Data entries
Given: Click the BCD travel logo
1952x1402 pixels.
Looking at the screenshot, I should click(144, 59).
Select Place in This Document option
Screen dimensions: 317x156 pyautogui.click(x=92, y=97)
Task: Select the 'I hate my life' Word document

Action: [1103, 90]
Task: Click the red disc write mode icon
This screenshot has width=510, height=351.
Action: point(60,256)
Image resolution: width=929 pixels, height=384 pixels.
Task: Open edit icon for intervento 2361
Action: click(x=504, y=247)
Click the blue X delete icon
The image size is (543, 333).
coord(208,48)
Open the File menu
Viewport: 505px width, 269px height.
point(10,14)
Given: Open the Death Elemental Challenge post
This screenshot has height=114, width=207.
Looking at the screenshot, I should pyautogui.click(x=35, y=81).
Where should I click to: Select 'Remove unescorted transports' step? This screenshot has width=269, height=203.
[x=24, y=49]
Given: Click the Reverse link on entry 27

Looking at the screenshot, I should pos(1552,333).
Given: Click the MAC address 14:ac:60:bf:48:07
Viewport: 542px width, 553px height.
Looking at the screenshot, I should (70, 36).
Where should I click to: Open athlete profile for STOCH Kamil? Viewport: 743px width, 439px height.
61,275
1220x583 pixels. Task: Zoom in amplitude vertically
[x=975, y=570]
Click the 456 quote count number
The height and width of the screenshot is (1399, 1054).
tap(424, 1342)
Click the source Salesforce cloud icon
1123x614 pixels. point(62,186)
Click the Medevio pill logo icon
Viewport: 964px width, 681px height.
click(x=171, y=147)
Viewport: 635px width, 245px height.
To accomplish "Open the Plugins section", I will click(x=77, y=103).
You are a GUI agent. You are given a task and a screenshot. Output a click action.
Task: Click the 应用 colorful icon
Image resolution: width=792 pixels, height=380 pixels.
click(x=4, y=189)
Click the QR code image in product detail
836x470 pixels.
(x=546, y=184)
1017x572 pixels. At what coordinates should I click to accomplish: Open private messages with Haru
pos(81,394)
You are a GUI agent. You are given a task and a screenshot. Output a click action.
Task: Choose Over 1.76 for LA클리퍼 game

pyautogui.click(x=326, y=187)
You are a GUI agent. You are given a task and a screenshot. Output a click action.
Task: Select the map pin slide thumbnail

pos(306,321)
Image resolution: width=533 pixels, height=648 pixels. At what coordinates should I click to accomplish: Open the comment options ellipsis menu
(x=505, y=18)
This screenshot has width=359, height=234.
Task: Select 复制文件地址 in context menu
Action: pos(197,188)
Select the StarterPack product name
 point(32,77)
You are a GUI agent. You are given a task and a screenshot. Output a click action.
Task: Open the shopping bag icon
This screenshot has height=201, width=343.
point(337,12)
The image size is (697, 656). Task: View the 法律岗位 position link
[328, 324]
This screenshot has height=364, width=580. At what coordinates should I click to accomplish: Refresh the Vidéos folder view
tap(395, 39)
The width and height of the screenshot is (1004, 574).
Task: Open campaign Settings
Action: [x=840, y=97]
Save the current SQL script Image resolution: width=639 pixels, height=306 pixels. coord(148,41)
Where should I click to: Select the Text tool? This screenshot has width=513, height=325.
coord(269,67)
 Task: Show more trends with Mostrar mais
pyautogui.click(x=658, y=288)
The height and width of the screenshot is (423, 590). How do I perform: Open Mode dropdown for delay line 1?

- **Exercise aim**: Please pick out and copy every line of the data above that contains the word "accomplish". Case counts.

- **Written response**:
To accomplish "Open the Plugins section", I will click(x=77, y=103).
1017x572 pixels. At what coordinates should I click to accomplish: Open private messages with Haru
Image resolution: width=533 pixels, height=648 pixels. At what coordinates should I click to accomplish: Open the comment options ellipsis menu
This screenshot has height=364, width=580. At what coordinates should I click to accomplish: Refresh the Vidéos folder view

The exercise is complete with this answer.